Славес такой постановкой вопроса был огорошен. На лице его мелькнуло удивление и любопытство, затем он улыбнулся и расхохотался.
— Поясните, мадемуазель, я желаю… Нет! Я жажду слышать ваших объяснений, — отсмеявшись, воскликнул он.
Кровь ударила Занке в голову, и она заговорила яростной скороговоркой:
— Я открыто признаюсь вам, сир, что желаю, как никто, пожалуй, на свете, смерти Павлеса и Сорокамоса Теоргов, пока те не оставили наследников.
— Хм. Дорогая моя, но не из благородности, не из жалости к роду людскому, коему вы обязаны тысячелетиями рабства, вы воспылали такой ненавистью к вашему законному
королю! — посерьезнел Славес.
— Вы правы, сир, не из благородства, и не из жалости.
— И ваша цель безраздельная власть в Лирании, — сказал Славес скучающим тоном.
— Не совсем, сир, — пошла на попятную Занка, — я забочусь о благе страны и…
— Вы знаете пословицу? — перебил ее хозяин, — Благими намерениями устлан путь в АД!
— Пускай и так, — не дрогнув, парировала Занка, — главное цель! И я желаю осуществить ее.
— Моя-то здесь, какая выгода? Причем вообще здесь я? — спокойно продолжил Славес.
— Вам души потомков вашего брата, а вы мне Лиранию…
Славес встал и прошелся до камина и вернулся к гостям.
— Мессир Мекелес, — обратился он к виконту светским тоном, — что вы не пьете чай?
— Я не голоден! — вздрогнув, чуть резче, чем требовал этикет, ответил Мекелес.
Улыбка мелькнула на лице Славеса.
— Тогда, молодой человек, я думаю, вам необходимо отдохнуть.
Не слушая возражений Мекелеса, который не желал оставлять Занку и хозяина наедине, Славес подхватил виконта за локоть, сжал руку, и вывел из салона. Они поднялись по
лестнице. Не проявляя достаточной любезности к гостю, Славес втолкнул виконта в комнату, оказавшуюся спальней для гостей, и закрыл дверь на ключ. Через несколько секунд Жестокосерд уже сидел напротив Занки, мило и широко улыбаясь ей:
— Мальчик не должен нам мешать. У меня есть некоторые поправки и соображения, которыми я хотел бы поделиться с вами и только с вами. Вы ведь знаете, что тела необходимы мне, ибо дух, каким бы сильным он ни был, нуждается в плоти. Когда тело стареет, я меняю его на более молодое (он стал поглаживать пальцами рубин). Будучи еще ребенком, но уже за гранью живого мира, я заключил с некоей богиней договор, который впоследствии, она исполнить отказалась, и я приобрел в ее лице непримиримого врага.
Она дала людям кинжалы, которыми можно убить такую нежить, как я.

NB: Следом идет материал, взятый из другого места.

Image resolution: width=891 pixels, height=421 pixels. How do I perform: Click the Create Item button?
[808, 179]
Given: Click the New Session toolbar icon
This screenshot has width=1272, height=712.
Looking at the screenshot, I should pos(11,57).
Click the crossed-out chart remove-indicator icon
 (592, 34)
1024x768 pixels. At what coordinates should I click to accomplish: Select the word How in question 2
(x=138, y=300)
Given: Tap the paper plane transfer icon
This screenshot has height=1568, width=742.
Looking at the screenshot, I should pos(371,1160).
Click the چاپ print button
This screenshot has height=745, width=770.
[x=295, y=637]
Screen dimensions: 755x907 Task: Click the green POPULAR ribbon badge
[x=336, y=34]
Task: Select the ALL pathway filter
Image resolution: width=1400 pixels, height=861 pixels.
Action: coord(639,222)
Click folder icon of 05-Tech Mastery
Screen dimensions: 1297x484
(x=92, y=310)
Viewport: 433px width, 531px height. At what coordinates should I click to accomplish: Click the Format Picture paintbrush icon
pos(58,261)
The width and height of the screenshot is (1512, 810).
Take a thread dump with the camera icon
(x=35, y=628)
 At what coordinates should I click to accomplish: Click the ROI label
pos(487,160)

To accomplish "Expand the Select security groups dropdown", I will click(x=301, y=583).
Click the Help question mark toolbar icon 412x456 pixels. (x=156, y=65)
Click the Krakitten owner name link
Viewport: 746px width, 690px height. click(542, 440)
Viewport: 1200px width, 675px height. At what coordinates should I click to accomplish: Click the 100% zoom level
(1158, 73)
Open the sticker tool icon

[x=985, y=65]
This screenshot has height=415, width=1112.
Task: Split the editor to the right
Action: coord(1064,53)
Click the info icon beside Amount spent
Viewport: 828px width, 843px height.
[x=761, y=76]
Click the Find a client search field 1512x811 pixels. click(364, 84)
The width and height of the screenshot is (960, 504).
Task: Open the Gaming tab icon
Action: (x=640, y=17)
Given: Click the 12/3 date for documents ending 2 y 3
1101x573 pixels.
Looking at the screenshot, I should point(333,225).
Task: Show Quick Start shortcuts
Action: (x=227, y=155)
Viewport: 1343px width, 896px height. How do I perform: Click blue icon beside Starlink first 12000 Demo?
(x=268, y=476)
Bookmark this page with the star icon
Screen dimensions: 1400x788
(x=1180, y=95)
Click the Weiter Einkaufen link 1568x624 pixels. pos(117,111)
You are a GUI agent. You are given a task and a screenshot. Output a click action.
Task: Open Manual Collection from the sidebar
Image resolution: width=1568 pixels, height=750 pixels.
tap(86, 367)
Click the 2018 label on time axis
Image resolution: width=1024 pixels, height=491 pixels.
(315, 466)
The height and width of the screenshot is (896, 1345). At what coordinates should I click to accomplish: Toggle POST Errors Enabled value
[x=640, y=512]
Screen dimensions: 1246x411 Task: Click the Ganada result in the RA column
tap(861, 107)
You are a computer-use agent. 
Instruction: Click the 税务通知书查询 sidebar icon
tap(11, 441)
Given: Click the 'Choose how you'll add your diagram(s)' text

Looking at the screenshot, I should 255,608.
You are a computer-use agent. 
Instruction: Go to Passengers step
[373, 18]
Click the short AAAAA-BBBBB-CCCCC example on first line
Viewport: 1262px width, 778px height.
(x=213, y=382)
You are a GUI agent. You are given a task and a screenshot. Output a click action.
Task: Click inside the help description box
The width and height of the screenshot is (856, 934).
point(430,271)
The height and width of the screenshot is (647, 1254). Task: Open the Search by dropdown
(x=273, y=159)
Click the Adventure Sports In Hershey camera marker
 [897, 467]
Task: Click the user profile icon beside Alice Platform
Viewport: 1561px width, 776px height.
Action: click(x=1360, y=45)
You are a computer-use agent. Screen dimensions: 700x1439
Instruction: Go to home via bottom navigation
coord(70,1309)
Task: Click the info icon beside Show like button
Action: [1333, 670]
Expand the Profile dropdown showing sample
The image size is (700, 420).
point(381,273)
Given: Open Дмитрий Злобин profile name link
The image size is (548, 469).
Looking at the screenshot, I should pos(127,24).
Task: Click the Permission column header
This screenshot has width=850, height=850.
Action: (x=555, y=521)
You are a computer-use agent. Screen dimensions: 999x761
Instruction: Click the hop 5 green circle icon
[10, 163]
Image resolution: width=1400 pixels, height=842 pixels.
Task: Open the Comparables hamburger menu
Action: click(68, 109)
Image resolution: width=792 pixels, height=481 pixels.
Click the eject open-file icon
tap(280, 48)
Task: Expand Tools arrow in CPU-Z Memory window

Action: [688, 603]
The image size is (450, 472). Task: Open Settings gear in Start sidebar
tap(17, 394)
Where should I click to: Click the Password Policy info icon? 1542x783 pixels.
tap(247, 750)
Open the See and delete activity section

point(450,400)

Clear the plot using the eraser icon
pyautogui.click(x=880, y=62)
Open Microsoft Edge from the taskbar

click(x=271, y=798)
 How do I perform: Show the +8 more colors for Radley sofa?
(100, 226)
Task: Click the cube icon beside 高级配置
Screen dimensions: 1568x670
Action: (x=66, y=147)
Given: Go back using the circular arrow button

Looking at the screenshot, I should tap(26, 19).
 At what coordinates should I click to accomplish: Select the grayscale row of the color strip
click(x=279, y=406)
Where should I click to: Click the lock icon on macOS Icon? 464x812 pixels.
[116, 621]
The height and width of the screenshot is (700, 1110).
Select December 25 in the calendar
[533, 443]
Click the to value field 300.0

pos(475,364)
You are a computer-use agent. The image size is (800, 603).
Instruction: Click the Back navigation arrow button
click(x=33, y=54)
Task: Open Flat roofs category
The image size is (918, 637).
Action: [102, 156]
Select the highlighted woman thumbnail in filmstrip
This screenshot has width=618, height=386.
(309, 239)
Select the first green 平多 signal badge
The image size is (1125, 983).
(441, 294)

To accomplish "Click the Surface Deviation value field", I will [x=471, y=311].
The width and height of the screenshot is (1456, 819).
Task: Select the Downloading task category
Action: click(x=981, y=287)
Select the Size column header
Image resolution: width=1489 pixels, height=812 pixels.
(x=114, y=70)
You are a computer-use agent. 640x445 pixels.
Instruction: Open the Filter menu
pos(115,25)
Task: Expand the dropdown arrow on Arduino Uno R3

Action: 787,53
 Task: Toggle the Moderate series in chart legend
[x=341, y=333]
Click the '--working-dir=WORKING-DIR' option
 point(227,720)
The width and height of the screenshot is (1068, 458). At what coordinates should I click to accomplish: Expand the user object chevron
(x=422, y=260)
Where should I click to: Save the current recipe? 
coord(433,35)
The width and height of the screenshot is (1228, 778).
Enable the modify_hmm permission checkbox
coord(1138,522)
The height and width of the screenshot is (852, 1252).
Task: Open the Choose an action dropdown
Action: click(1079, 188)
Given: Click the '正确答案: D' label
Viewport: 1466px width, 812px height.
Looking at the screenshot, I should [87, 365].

Отберите у людей эти игрушки, они все равно не помнят, как ими пользоваться. Вместе с Павлесом и Сорокамосом, я думаю, это будет достаточная плата за Лиранию.
Уследив удивленный и испуганный взгляд Занки, Славес продолжил:
— Миссия гораздо легче, чем вам кажется: Люди — кучка неорганизованных зверей, у них нет, ни армии, ни адекватного вождя. Обменяйте эти ножи на какие-нибудь бусы, или
еще что-нибудь блестящее и ненужное, и возвращайтесь ко мне.
Занка для приличия немного подумала, потом согласилась.
Славес проводил Занку в спальню. Сил любоваться позолотой, резьбой, балдахинами, фарфоровыми статуэтками и проч. у Занки уже не было, она уснула сразу, без сновидений
и лишних мыслей. За стеной, не пропускавшей ни звука, в ту ночь, не смыкая глаз, молился Мекелес. Как и в Болоде, он молился деве-птице, чтобы та сохранила ему душевный покой.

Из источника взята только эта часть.